── EXCERPTED DATA
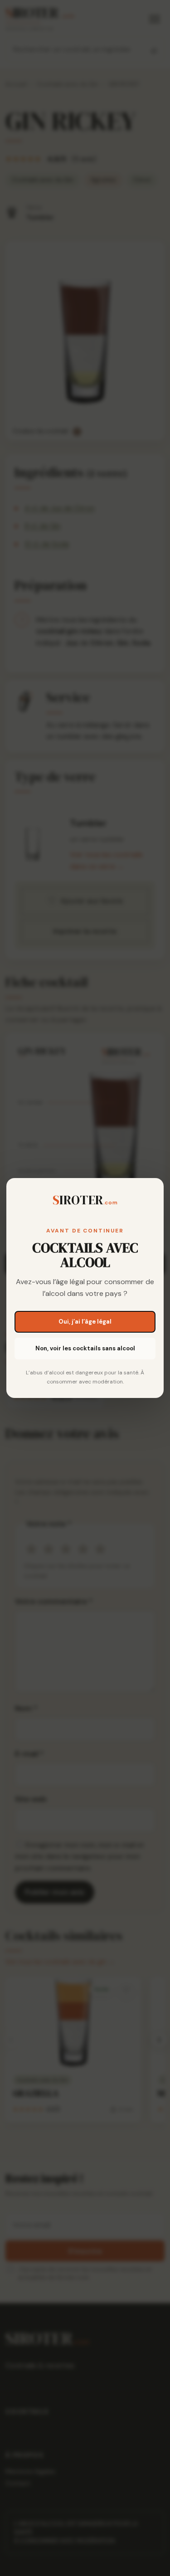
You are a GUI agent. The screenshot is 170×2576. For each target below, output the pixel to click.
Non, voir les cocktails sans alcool (85, 1348)
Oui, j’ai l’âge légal (85, 1321)
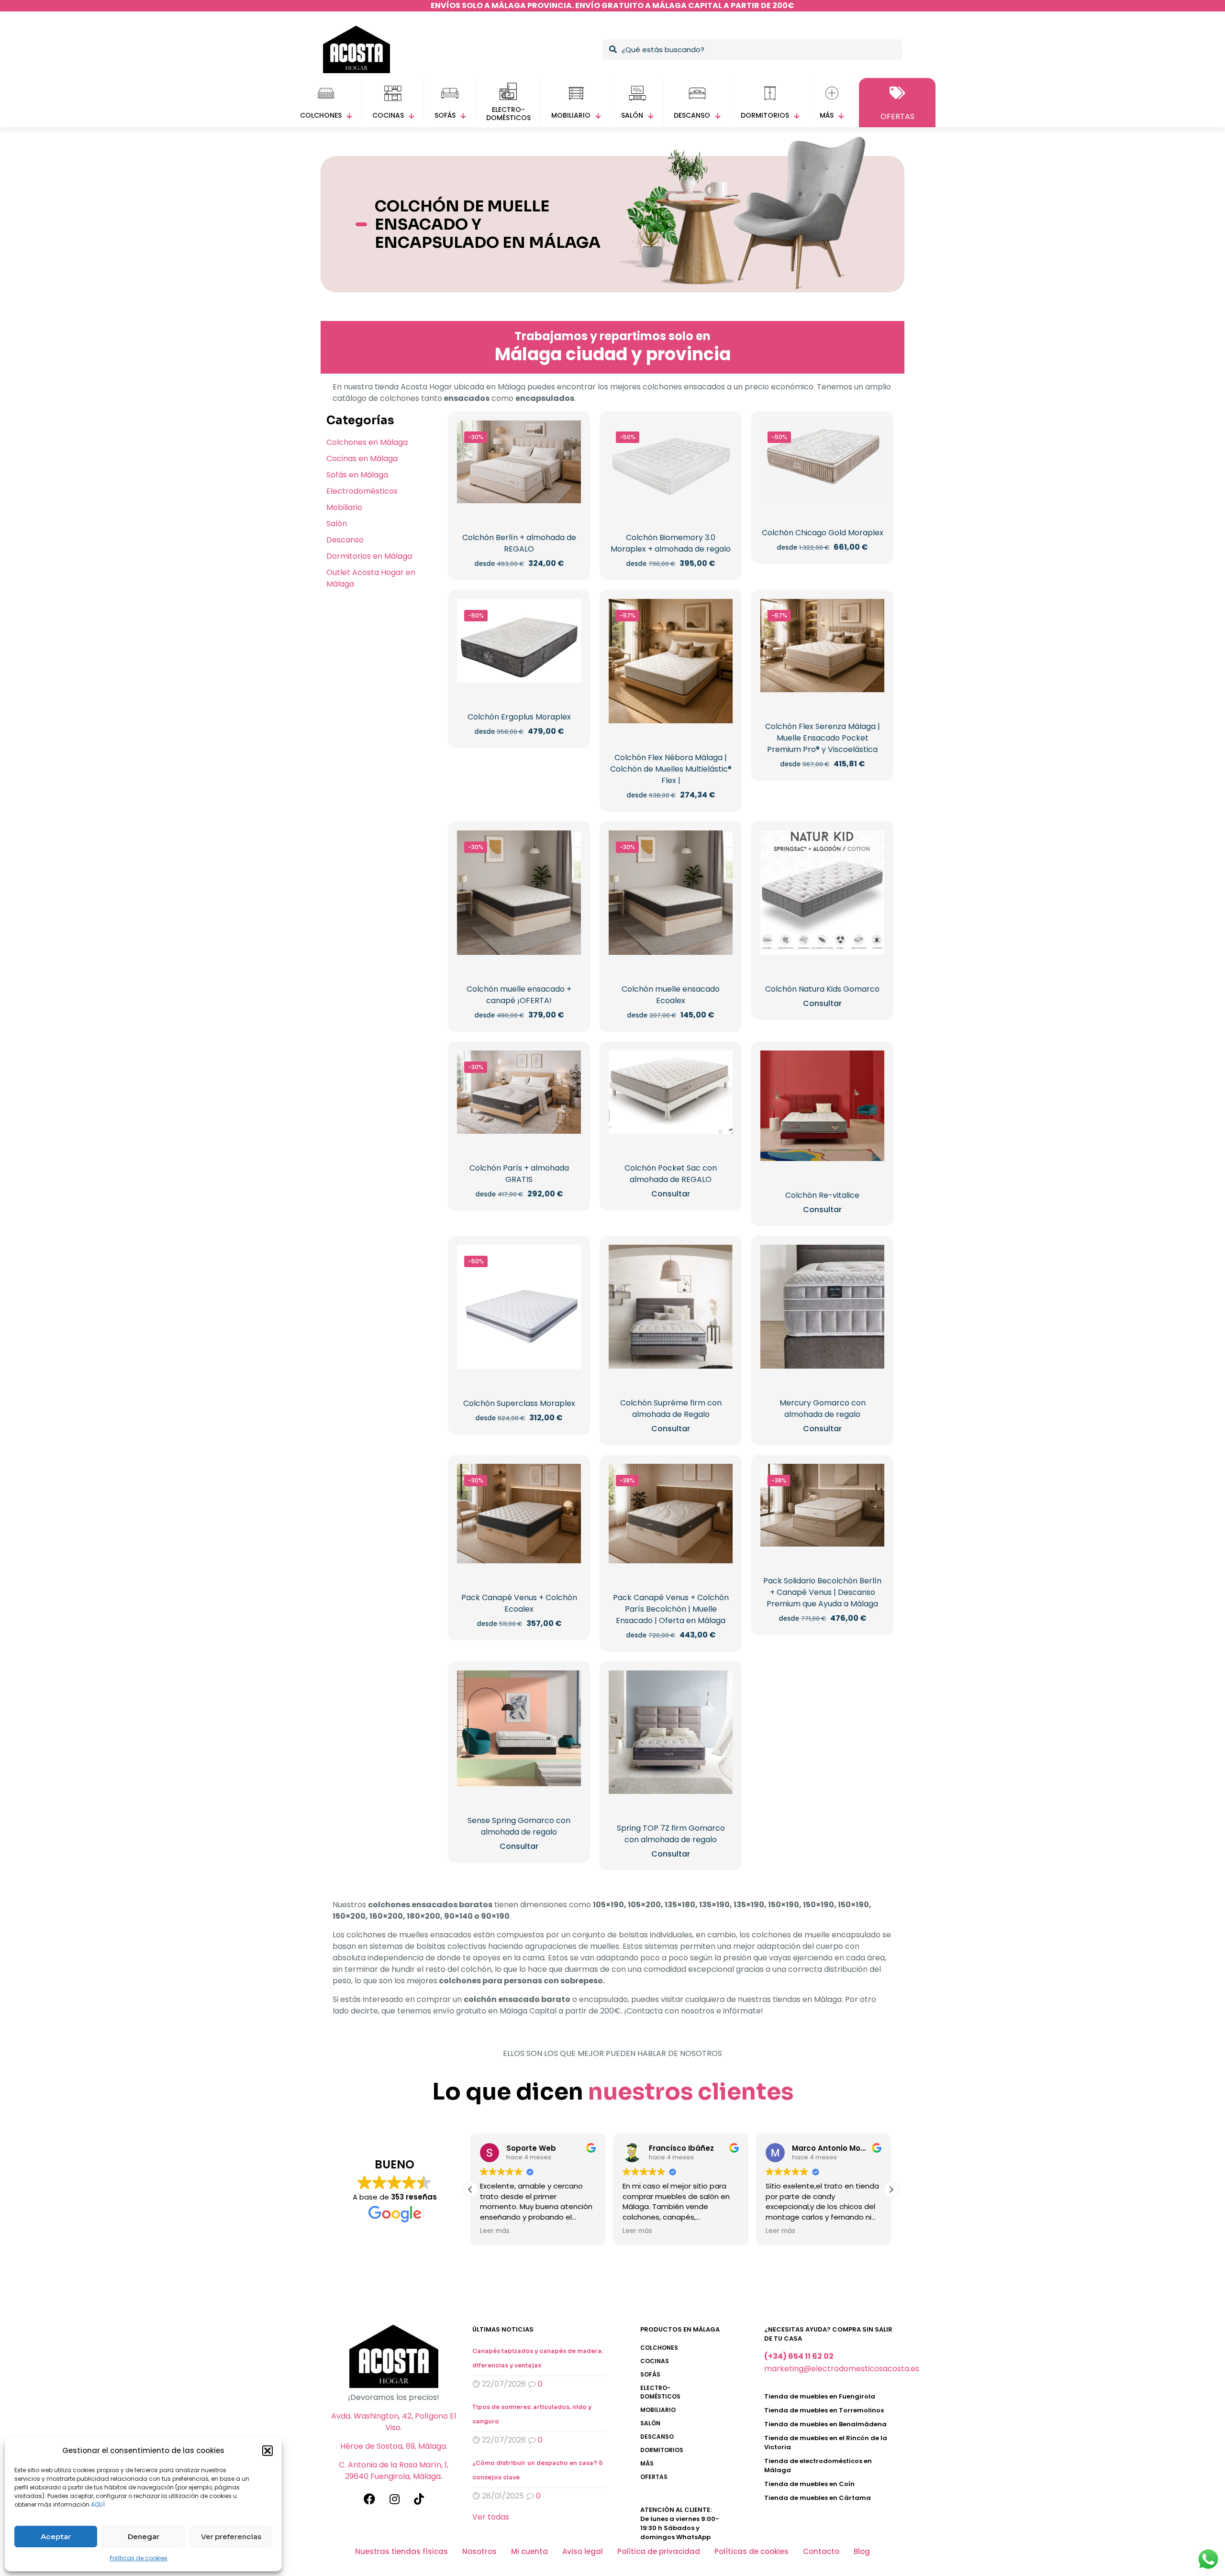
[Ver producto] (567, 433)
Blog (862, 2551)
────
**EXERCISE DESCRIPTION:** Your copy must begin at the line containing "Non, voir les" and end at the last line of the material above. Reproduce each line exactly, but not the pictures.

**ANSWER TO THIS EXERCISE:**
Non, voir les cocktails sans alcool (85, 1348)
Oui, j’ai l’âge légal (85, 1321)
[Ver producto] (567, 433)
Blog (862, 2551)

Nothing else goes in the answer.